Он много времени начал проводить в раздевалке – просто сидел там и думал. Тина полагала, что сын в это время был в школе. Однако он не ходил в школу в те дни недели, в которые прежде занимался «зацеперством». Зябко завернувшись в плед, мальчик сидел в каморке перед электрообогревателем. И с колоколом все было по-старому, хотя оставалось только привязать веревку и пропустить ее через люк в темном углу бывшего лабораторного кабинета, где никто никогда не ходил. Разве что Джарвис, но Джарвис путешествовал по России. От него Тине пришла открытка с видом Кремля, судя по штемпелю, опущенная в почтовый ящик пять недель назад. Она посмотрела на нее и сказала, что на всех открытках, которые она когда-либо получала из России, изображен Кремль – такое впечатление, что там больше ничего нет.
Про себя Джаспер обычно называл смерть Деймона «тем случаем». Перед сном он заставлял себя вспоминать о кричащих и прыгающих Кевине с Крисом, о трясущем их за плечи пожилом мужчине и неслышном бегстве затравленного ими товарища. О туннеле и, под конец, о визге и «той штуке», промелькнувшей за окном. Мальчик заметил, что если упорно думать обо всем этом перед сном, то ничего такого ему не приснится. Если же ему это снилось, он просыпался от собственного крика. Непонятно, слышала ли его мать.
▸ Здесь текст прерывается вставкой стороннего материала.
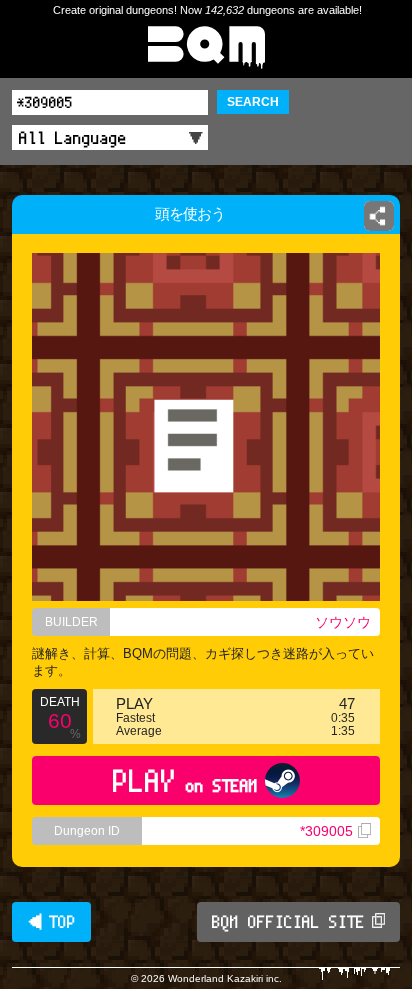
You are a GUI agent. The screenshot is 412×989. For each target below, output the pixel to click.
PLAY (185, 780)
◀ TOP (51, 922)
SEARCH (253, 102)
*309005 (326, 831)
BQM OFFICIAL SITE (288, 922)
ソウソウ (343, 622)
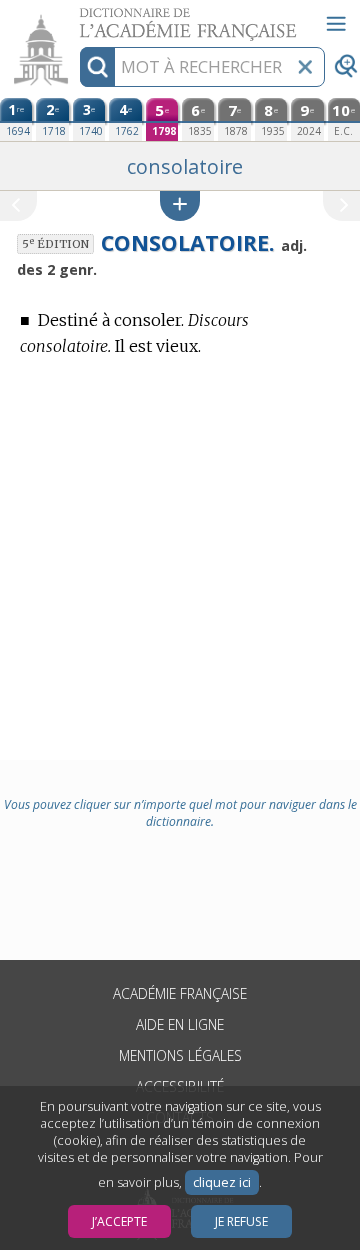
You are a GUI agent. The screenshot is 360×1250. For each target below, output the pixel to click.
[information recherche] (97, 67)
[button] (180, 205)
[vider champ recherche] (305, 67)
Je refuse (241, 1221)
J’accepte (119, 1221)
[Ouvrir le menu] (336, 24)
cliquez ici (222, 1182)
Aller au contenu (77, 17)
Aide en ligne (180, 1024)
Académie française (180, 993)
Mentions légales (180, 1055)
В любом случае, она никогда к нему не заходила, и он был ей за это очень благодарен, иначе ему было бы стыдно. Но вот рассказать все это было совершенно некому.
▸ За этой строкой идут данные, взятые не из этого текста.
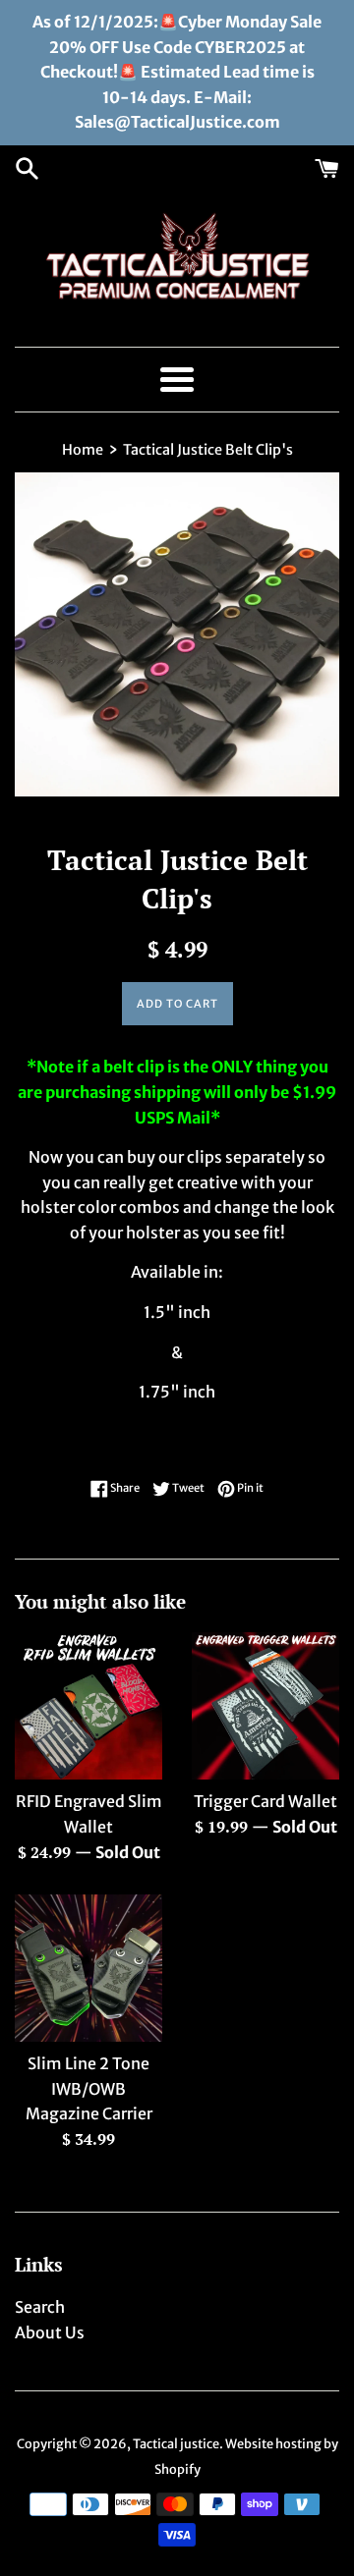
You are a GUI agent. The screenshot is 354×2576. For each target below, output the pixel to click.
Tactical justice (176, 2443)
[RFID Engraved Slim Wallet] (88, 1706)
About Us (50, 2332)
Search (40, 2307)
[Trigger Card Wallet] (265, 1706)
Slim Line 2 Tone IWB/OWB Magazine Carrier (89, 2088)
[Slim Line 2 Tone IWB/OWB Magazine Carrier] (88, 1968)
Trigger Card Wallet (265, 1801)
Бьенвида затыкала руками уши и повторяла, что если Джаспер снова начнет это рассказывать, то она завизжит, чтобы ничего не слышать. Она теперь постоянно крутилась вокруг бабушки, без зазрения совести рассказывая ей, что у Тины сейчас нет ни одного дружка, из чего Сесилия автоматически делала вывод, что у той их, по крайней мере, двое.
Когда долгожданная статья в газете была опубликована, Том не просто расстроился – он был потрясен.
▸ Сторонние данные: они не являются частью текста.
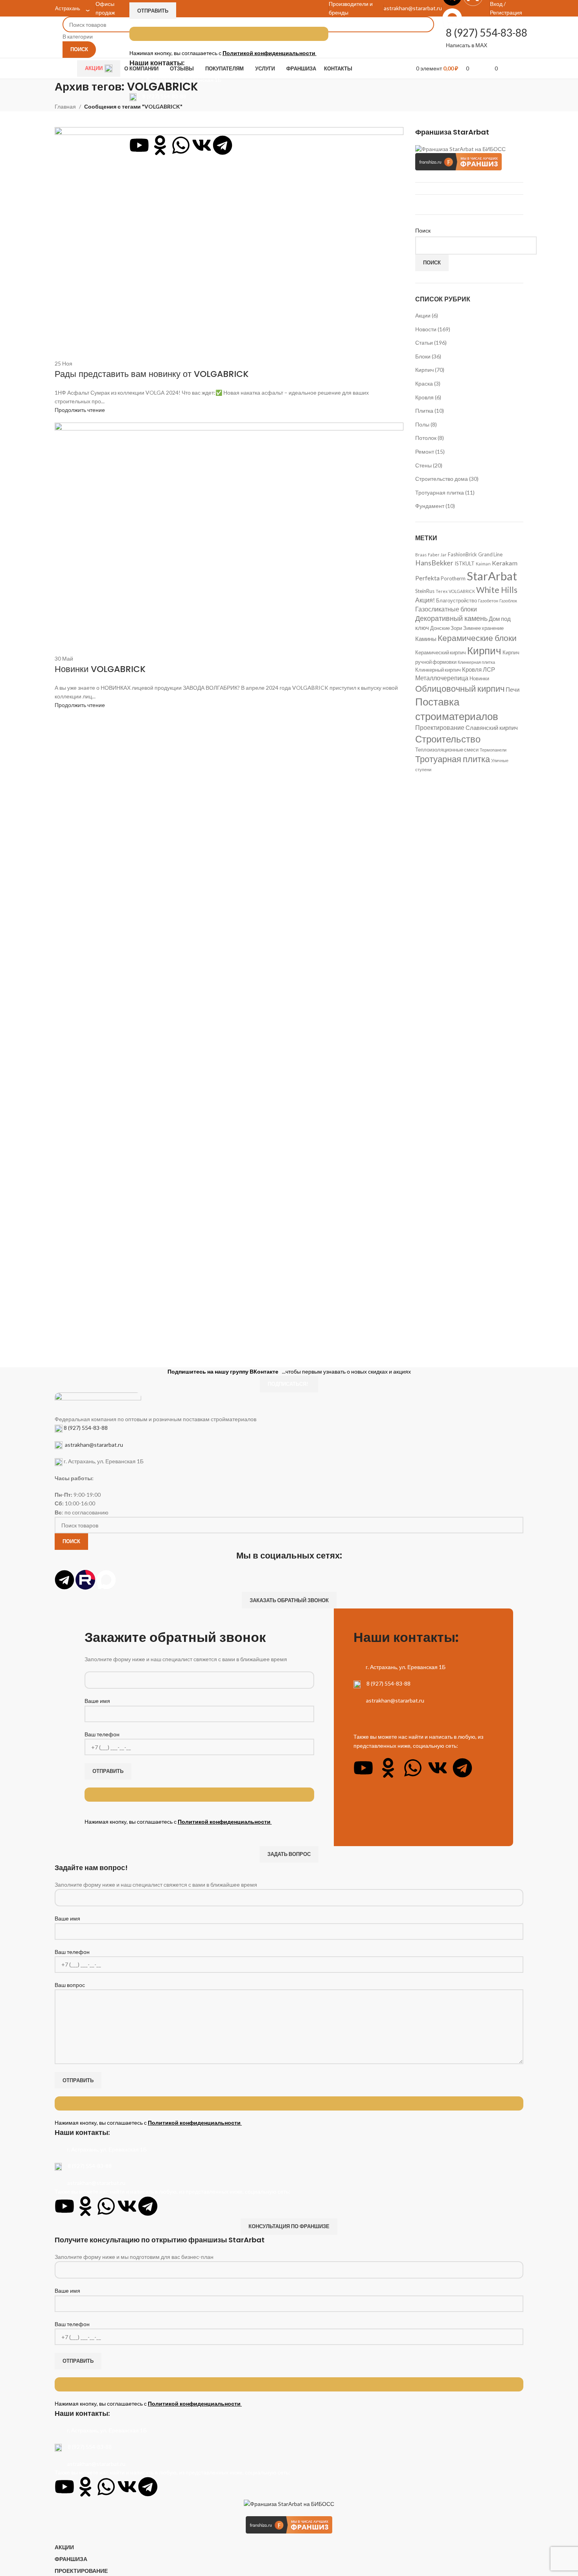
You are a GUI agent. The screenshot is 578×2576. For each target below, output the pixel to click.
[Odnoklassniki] (160, 145)
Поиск (432, 262)
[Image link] (98, 1403)
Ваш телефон (102, 1734)
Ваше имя (97, 1700)
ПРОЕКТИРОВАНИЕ (81, 2570)
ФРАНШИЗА (71, 2559)
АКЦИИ (64, 2547)
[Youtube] (139, 145)
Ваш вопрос (70, 1984)
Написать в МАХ (466, 45)
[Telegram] (222, 145)
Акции (94, 68)
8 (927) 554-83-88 (164, 96)
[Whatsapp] (181, 145)
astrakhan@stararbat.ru (171, 113)
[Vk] (202, 145)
– А чего ты еще ожидал? – пожала плечами Алиса.
– Чего угодно, только не такого. Я не думал, что надо мной просто издеваются. Мне казалось, что журналистка, бравшая интервью, собирается написать серьезный репортаж.
– Говорят же, что лучше дурная слава, чем никакой.
– Не представляю, как такое может прославить. Все эти намеки на то, что играть в подземке или на улице может только человек, не способный ни на что другое, замечания о низкой квалификации и чуть ли не оскорбления. Кстати, кто такой «автодидакт»?
– Самоучка.
– Вот видишь! Но это же неправда! Я никакой не самоучка, я просто не получил диплом. И к чему все эти дурацкие шпильки насчет того, что Питер и Джей – геи? Прямо какой-то возврат к дискриминации! Кому какая разница, геи они или гетеро? Смотри-ка, похоже, она и меня подозревает в гомосексуализме, раз я с ними связался. Интересно, нельзя ли ее обвинить в клевете и подать в суд?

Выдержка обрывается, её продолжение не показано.